→ 演習問題
A. 次の(i)〜(iii)が特許審判の文章と合致するかを「はい」か「いいえ」で答え、判断の決め手となる文章中の語句をそのまま引用してください。(i) 無効理由5は、本件特許発明2についての実施可能要件に関するものである。(ii) 当審は、無効理由3aを最初に検討する。(iii) 無効理由3bは、予備的主張と位置づけられている。
B. 特許審判の文章を、最後の文の後から書き継いでください。

→ 読解用抜粋
4 無効理由5(本件特許発明2についての実施可能要件)
本件特許明細書には、どのようにすれば「・Si-Si・結合の含有割合」、「分子状水素の含有割合」及び「シリコン原子と結合した水素(・Si-H)の含有割合」の3つのパラメータを制御できるか記載されていない。これでは、いかに当業者といえども、上記各含有割合が請求項2の数値範囲内になるようにした放電ランプを製造することができない。(審判請求書第21頁第2行?第8行を参照。)
したがって、本件特許明細書の発明の詳細な説明の欄には、当業者が本件特許発明2を実施できる程度に明確かつ十分に記載されていないから、平成14年改正前特許法第36条第4項に違反し、本件特許発明2の特許は、同法第123条第1項第4号に該当して無効とすべきである。

第5 本件審判請求についての当審の判断
審判請求書における特許無効の理由の要点の記載(特に、第2頁下から3行?第3頁第3行を参照。)からみて、無効理由3bは、無効理由3aに理由がない場合の予備的主張というべきものであるものの、無効理由3a及び3bは、上記の概要でも挙げたとおり、いずれも「酸素欠乏度」に関する点が問題となっているのであって、進歩性に関する主張である無効理由3aについて判断するには、「酸素欠乏度」の定義についての判断をしたうえで本件特許発明1を認定することが必要となるから、まず、無効理由3bについて検討し、次いで無効理由3a、無効理由4及び無効理由5の順に検討する。

→ データ行
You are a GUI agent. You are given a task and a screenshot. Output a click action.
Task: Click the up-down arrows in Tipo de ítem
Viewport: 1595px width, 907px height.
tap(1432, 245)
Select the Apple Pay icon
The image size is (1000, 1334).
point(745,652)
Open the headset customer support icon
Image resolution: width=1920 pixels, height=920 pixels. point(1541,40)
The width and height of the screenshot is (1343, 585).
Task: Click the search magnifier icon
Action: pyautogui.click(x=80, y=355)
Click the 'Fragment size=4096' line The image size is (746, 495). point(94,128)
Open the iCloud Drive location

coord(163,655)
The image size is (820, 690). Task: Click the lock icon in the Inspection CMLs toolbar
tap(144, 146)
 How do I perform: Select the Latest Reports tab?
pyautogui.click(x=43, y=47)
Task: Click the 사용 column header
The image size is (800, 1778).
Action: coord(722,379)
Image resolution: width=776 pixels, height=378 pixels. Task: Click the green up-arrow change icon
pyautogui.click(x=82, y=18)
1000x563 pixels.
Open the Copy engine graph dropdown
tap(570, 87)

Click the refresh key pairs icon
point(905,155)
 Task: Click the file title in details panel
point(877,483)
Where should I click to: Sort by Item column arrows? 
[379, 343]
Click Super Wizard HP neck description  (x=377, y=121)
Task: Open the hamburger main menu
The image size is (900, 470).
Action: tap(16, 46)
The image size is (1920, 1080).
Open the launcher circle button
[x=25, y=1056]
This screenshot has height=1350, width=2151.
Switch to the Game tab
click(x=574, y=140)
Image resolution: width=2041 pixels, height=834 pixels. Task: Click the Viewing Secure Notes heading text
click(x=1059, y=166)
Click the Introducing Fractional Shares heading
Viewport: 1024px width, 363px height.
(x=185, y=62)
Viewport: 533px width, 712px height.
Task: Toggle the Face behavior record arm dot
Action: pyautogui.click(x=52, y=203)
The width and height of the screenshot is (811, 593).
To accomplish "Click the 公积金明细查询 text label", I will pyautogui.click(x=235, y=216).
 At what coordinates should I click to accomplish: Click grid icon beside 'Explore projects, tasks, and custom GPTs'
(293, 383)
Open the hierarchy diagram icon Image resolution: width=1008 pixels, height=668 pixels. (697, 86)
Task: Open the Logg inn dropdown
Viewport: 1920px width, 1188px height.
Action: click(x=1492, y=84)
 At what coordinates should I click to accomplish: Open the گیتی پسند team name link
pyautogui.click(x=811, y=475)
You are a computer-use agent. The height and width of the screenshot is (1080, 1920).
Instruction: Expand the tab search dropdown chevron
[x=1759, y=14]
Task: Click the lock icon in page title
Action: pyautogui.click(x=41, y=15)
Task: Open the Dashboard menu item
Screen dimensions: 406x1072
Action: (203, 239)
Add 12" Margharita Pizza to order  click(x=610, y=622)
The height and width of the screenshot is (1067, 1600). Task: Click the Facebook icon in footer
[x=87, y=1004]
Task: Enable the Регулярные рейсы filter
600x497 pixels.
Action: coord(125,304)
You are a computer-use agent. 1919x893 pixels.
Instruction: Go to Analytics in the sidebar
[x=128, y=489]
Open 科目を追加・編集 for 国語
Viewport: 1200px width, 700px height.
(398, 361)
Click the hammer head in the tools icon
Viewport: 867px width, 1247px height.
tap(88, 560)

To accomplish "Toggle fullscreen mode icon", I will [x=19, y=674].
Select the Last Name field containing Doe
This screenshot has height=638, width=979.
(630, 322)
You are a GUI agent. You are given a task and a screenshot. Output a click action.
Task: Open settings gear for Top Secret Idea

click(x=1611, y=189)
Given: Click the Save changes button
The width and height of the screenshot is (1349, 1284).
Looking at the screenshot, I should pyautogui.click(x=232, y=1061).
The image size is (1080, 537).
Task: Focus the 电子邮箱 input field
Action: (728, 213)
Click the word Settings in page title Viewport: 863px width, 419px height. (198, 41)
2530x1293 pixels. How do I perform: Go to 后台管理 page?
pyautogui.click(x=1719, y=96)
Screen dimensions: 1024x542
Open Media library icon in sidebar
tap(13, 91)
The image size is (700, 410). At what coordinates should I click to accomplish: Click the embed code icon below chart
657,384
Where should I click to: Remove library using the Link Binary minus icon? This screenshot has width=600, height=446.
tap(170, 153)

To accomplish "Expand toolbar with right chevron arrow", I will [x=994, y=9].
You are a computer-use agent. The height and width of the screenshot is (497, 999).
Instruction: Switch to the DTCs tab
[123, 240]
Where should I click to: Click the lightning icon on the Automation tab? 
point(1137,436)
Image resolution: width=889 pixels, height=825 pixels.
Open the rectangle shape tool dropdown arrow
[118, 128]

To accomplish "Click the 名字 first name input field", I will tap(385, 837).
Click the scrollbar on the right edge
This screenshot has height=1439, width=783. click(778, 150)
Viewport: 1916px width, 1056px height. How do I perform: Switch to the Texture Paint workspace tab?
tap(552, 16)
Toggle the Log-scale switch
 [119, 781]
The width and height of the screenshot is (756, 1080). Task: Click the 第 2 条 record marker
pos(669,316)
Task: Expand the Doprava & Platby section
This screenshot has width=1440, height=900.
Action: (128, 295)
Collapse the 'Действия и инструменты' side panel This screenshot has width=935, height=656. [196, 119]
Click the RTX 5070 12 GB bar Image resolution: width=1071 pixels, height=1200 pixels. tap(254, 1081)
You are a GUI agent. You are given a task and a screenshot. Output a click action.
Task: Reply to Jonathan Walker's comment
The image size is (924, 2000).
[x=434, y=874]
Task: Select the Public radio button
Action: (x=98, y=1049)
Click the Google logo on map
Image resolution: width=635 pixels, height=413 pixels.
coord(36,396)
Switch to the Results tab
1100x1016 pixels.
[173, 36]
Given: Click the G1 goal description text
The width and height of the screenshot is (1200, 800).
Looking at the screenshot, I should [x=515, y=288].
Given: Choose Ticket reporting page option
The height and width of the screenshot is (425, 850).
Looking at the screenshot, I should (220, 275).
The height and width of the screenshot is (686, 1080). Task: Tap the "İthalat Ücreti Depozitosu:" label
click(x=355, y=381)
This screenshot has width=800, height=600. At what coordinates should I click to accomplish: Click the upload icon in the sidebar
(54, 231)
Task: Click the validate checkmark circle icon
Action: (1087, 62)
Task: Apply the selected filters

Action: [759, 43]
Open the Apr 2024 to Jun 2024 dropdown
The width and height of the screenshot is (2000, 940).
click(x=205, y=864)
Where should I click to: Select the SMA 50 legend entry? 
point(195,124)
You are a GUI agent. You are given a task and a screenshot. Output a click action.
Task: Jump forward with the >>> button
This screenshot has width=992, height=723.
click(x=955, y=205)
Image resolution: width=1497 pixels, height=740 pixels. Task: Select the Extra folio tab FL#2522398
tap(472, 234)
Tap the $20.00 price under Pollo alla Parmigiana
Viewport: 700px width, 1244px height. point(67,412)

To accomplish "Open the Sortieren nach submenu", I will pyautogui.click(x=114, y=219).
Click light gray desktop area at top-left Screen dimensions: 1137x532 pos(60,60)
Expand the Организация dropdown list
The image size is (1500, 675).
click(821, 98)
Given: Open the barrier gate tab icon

→ 課題別の解答
A.
(i) はい。「無効理由5(本件特許発明2についての実施可能要件)」
(ii) いいえ。「まず、無効理由3bについて検討し、次いで無効理由3a、無効理由4及び無効理由5の順に検討する」
(iii) はい。「無効理由3bは、無効理由3aに理由がない場合の予備的主張というべきものである」

B.
1 無効理由3bについて
(1)本件特許明細書及び本件特許図面の記載
本件特許明細書の段落0056には、
「【0056】本発明において、酸素欠乏度とは、下記のようにして測定されるものをいう。石英ガラスにエキシマレーザ等によって光をを照射することにより、当該石英ガラスにE´センタ(中心波長210nm?220nm)およびNBOHC(中心波長260nm付近)を生成させると共に、E´センタおよびNBOHCの生成による波長220nmおよび波長260nmにおける吸光度を経時的に測定する。この測定された吸光度の値を、横軸が波長220nmにおける吸光度、縦軸が波長260nmにおける吸光度であるグラフ上にプロットする。そして、図5に示すように、波長220nmにおける吸光度と波長260nmにおける吸光度とは比例するため、グラフ上には直線が描かれ、当該直線と横軸との交点における横軸の値を酸素欠乏度と定義する。」
と記載されている。
また、本件特許図面の図5からは、上記段落0056の記載のとおり、横軸が波長220nmにおける吸光度、縦軸が波長260nmにおける吸光度であるグラフ上に直線が描かれていることが読みとれる。

(2)無効理由3bについての判断
上記段落0056及び図5の記載を含め、本件特許明細書及び図面には、請求人の主張する事項、すなわち、どの程度の長さの時間だけエキシマレーザを照射するか、また、どの程度の強度のエキシマレーザを照射するかについて、直接的には記載されていない。
そこで、請求人の主張する事項である、エキシマレーザの照射強度及び照射時間についてそれぞれ以下に検討する。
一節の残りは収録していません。